REQUIREMENT: Here are some records. Repeat them all exactly.

Collection entries:
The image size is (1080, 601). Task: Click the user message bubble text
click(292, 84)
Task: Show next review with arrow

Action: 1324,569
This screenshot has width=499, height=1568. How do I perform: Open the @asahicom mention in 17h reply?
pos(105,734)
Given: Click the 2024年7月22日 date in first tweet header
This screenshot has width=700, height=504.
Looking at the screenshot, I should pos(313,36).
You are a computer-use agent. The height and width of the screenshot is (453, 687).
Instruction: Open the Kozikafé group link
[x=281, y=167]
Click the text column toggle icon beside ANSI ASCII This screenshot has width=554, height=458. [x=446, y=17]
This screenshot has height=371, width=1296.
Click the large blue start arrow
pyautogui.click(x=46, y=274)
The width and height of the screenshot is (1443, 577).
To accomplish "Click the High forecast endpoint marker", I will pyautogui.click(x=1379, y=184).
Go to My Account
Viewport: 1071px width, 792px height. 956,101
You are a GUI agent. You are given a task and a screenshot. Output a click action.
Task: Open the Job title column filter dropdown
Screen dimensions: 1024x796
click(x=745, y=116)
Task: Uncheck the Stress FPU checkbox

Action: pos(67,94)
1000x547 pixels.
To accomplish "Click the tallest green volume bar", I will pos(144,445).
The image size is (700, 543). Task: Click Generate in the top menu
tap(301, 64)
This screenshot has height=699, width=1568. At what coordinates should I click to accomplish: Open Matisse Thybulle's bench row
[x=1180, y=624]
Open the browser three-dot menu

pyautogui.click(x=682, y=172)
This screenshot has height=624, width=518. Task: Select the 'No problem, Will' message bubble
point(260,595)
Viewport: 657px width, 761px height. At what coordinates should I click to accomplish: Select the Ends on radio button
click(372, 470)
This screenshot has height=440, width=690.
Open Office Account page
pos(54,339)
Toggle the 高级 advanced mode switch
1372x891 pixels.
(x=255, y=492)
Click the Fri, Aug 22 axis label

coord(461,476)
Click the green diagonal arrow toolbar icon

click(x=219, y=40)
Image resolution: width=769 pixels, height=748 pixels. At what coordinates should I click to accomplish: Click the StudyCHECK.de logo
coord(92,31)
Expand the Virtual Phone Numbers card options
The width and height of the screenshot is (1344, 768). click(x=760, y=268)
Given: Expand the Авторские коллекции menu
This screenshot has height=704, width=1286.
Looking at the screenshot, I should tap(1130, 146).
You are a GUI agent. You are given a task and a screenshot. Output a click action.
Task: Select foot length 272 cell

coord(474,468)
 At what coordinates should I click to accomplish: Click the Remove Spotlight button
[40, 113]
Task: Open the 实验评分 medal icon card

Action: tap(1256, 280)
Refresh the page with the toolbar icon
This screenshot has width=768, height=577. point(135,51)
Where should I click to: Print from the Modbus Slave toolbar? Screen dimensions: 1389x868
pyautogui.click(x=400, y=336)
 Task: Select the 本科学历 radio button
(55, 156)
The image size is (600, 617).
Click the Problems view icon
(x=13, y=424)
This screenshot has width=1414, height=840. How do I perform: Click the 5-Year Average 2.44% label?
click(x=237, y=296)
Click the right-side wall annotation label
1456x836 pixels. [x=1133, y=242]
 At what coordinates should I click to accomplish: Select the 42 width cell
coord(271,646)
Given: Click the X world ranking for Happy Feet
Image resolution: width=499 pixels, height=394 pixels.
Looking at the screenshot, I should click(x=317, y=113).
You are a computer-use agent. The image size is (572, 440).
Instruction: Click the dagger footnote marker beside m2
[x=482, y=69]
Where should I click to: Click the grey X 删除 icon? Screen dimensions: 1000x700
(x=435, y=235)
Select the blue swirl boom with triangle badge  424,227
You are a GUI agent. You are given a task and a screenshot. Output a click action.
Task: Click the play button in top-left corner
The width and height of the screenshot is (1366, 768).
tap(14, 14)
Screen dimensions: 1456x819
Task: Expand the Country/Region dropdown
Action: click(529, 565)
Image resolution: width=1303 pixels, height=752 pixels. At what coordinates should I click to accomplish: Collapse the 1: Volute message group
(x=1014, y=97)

ANSWER TO THE EXERCISE:
The image size is (1080, 601). Task: Click the user message bubble text
click(292, 84)
Task: Show next review with arrow

Action: 1324,569
This screenshot has width=499, height=1568. How do I perform: Open the @asahicom mention in 17h reply?
pos(105,734)
Given: Click the 2024年7月22日 date in first tweet header
This screenshot has width=700, height=504.
Looking at the screenshot, I should pos(313,36).
You are a computer-use agent. The height and width of the screenshot is (453, 687).
Instruction: Open the Kozikafé group link
[x=281, y=167]
Click the text column toggle icon beside ANSI ASCII This screenshot has width=554, height=458. [x=446, y=17]
This screenshot has height=371, width=1296.
Click the large blue start arrow
pyautogui.click(x=46, y=274)
The width and height of the screenshot is (1443, 577).
To accomplish "Click the High forecast endpoint marker", I will pyautogui.click(x=1379, y=184).
Go to My Account
Viewport: 1071px width, 792px height. 956,101
You are a GUI agent. You are given a task and a screenshot. Output a click action.
Task: Open the Job title column filter dropdown
Screen dimensions: 1024x796
click(x=745, y=116)
Task: Uncheck the Stress FPU checkbox

Action: pos(67,94)
1000x547 pixels.
To accomplish "Click the tallest green volume bar", I will pos(144,445).
The image size is (700, 543). Task: Click Generate in the top menu
tap(301, 64)
This screenshot has height=699, width=1568. At what coordinates should I click to accomplish: Open Matisse Thybulle's bench row
[x=1180, y=624]
Open the browser three-dot menu

pyautogui.click(x=682, y=172)
This screenshot has height=624, width=518. Task: Select the 'No problem, Will' message bubble
point(260,595)
Viewport: 657px width, 761px height. At what coordinates should I click to accomplish: Select the Ends on radio button
click(372, 470)
This screenshot has height=440, width=690.
Open Office Account page
pos(54,339)
Toggle the 高级 advanced mode switch
1372x891 pixels.
(x=255, y=492)
Click the Fri, Aug 22 axis label

coord(461,476)
Click the green diagonal arrow toolbar icon

click(x=219, y=40)
Image resolution: width=769 pixels, height=748 pixels. At what coordinates should I click to accomplish: Click the StudyCHECK.de logo
coord(92,31)
Expand the Virtual Phone Numbers card options
The width and height of the screenshot is (1344, 768). click(x=760, y=268)
Given: Expand the Авторские коллекции menu
This screenshot has height=704, width=1286.
Looking at the screenshot, I should tap(1130, 146).
You are a GUI agent. You are given a task and a screenshot. Output a click action.
Task: Select foot length 272 cell

coord(474,468)
 At what coordinates should I click to accomplish: Click the Remove Spotlight button
[40, 113]
Task: Open the 实验评分 medal icon card

Action: tap(1256, 280)
Refresh the page with the toolbar icon
This screenshot has width=768, height=577. point(135,51)
Where should I click to: Print from the Modbus Slave toolbar? Screen dimensions: 1389x868
pyautogui.click(x=400, y=336)
 Task: Select the 本科学历 radio button
(55, 156)
The image size is (600, 617).
Click the Problems view icon
(x=13, y=424)
This screenshot has width=1414, height=840. How do I perform: Click the 5-Year Average 2.44% label?
click(x=237, y=296)
Click the right-side wall annotation label
1456x836 pixels. [x=1133, y=242]
 At what coordinates should I click to accomplish: Select the 42 width cell
coord(271,646)
Given: Click the X world ranking for Happy Feet
Image resolution: width=499 pixels, height=394 pixels.
Looking at the screenshot, I should click(x=317, y=113).
You are a computer-use agent. The image size is (572, 440).
Instruction: Click the dagger footnote marker beside m2
[x=482, y=69]
Where should I click to: Click the grey X 删除 icon? Screen dimensions: 1000x700
(x=435, y=235)
Select the blue swirl boom with triangle badge  424,227
You are a GUI agent. You are given a task and a screenshot. Output a click action.
Task: Click the play button in top-left corner
The width and height of the screenshot is (1366, 768).
tap(14, 14)
Screen dimensions: 1456x819
Task: Expand the Country/Region dropdown
Action: click(529, 565)
Image resolution: width=1303 pixels, height=752 pixels. At what coordinates should I click to accomplish: Collapse the 1: Volute message group
(x=1014, y=97)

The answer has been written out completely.